I professori universitari intanto hanno visto dimezzato il potere di acquisto dei loro stipendi nell’arco di un decennio. Ma non è questo il punto.
Senza un’organizzazione, non dico sindacale ma autenticamente rappresentativa, sono rimasti muti anche sulle vicende dall’autonomia universitaria. Ed è questo l’aspetto grave.
La cosiddetta autonomia universitaria, quella della riforma degli anni 80, con la consegna delle Università, soprattutto quelle di nuova istituzione, ai politici e ai sindacalisti locali, ha dato la stura alle assunzioni di personale amministrativo.
Il costo di un posto di ricercatore è, più o meno, lo stesso di quello di un qualsiasi impiego amministrativo ma politicamente rende molto meno. Messo a concorso può essere vinto da chiunque, non garantisce perciò un ritorno locale come una assunzione burocratica che ormai si fa per chiamata diretta, salva successiva leggina di sanatoria.
Qualcuno è in grado di quantificare questo andamento della spesa e calcolare la sottrazione di risorse alla didattica e alla ricerca a favore di attività autoreferenziali di back office? Sarebbe il caso di iniziare a farlo. Nessuno ovviamente ne parla o fornisce cifre al riguardo.
Qualcosa si può fare anche subito.
Nei provvedimenti di blocco della spesa per le Università andrebbe fatto un chiaro distinguo tra impieghi amministrativi e universitari, limitando il blocco ai primi senza penalizzare la ricerca. Il nuovo Ministro può dare un segnale di discontinuità?

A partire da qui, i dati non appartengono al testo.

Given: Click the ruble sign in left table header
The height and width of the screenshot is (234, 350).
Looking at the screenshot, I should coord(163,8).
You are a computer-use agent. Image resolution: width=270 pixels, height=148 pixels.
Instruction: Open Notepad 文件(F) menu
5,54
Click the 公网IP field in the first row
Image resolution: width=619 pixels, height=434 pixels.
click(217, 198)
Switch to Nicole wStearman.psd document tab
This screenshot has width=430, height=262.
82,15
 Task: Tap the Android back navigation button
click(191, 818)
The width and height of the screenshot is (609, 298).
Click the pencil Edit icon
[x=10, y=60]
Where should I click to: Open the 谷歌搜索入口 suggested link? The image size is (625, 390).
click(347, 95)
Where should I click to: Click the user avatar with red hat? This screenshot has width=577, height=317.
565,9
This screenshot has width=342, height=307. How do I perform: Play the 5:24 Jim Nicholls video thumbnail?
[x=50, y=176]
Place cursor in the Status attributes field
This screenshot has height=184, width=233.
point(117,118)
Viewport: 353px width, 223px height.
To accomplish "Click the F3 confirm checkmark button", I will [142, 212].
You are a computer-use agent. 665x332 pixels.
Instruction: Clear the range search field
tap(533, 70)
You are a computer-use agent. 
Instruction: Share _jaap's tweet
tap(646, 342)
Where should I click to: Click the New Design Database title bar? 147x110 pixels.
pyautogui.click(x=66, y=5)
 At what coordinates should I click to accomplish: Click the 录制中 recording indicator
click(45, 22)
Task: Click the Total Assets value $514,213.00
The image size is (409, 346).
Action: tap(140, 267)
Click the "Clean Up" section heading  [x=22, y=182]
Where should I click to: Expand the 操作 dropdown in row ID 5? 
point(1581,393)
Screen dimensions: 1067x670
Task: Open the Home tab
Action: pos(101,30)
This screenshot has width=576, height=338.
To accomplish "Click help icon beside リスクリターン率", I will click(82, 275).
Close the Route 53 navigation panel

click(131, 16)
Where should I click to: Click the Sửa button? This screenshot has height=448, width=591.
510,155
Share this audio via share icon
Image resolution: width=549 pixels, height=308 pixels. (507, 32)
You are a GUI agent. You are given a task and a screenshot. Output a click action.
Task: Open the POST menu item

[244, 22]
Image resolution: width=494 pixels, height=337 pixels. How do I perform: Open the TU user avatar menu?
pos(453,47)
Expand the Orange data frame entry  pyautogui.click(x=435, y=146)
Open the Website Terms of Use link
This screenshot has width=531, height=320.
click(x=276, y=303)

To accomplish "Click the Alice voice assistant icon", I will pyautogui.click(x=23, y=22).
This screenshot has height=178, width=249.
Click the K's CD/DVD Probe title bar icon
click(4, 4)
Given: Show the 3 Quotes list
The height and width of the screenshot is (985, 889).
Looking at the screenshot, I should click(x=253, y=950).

Laura Ammannati – Università degli Studi di Milano
Simona Andrini – Università degli Studi Roma Tre
Antonella Antonucci- Università degli Studi di Bari Aldo Moro
Andrea Bixio – Università degli Studi di Roma La Sapienza
Giovanna Colombini – Università di Pisa
Giuseppe Di Gaspare – LUISS Guido Carli
Raffaele Lener – Università degli Studi di Roma Tor Vergata
Giuliano Lemme – Università degli Studi di Modena e Reggio Emilia
Umberto Morera – Università degli Studi di Roma Tor Vergata
Cesare Pinelli – Università degli Studi di Roma La Sapienza
Giorgio Pelagatti – Università degli Studi di Foggia
Francesco Riccobono – Università degli Studi di Napoli Federico II
Guido Sirianni – Università degli Studi di Perugia
Antonio Zorzi Giustiniani – Università di Pisa

Note

1.  V. La Lettera aperta al ministro Carrozza “Moriremo di burocrazia?”, in “il Sussidiario.it”, del prof. G. Salmieri.

2.  “L’Anvur ha ucciso la valutazione. Viva la valutazione”, Relazione all’incontro promosso da ROARS su Il sistema dell’Università e della Ricerca. Fatti, leggende, futuro.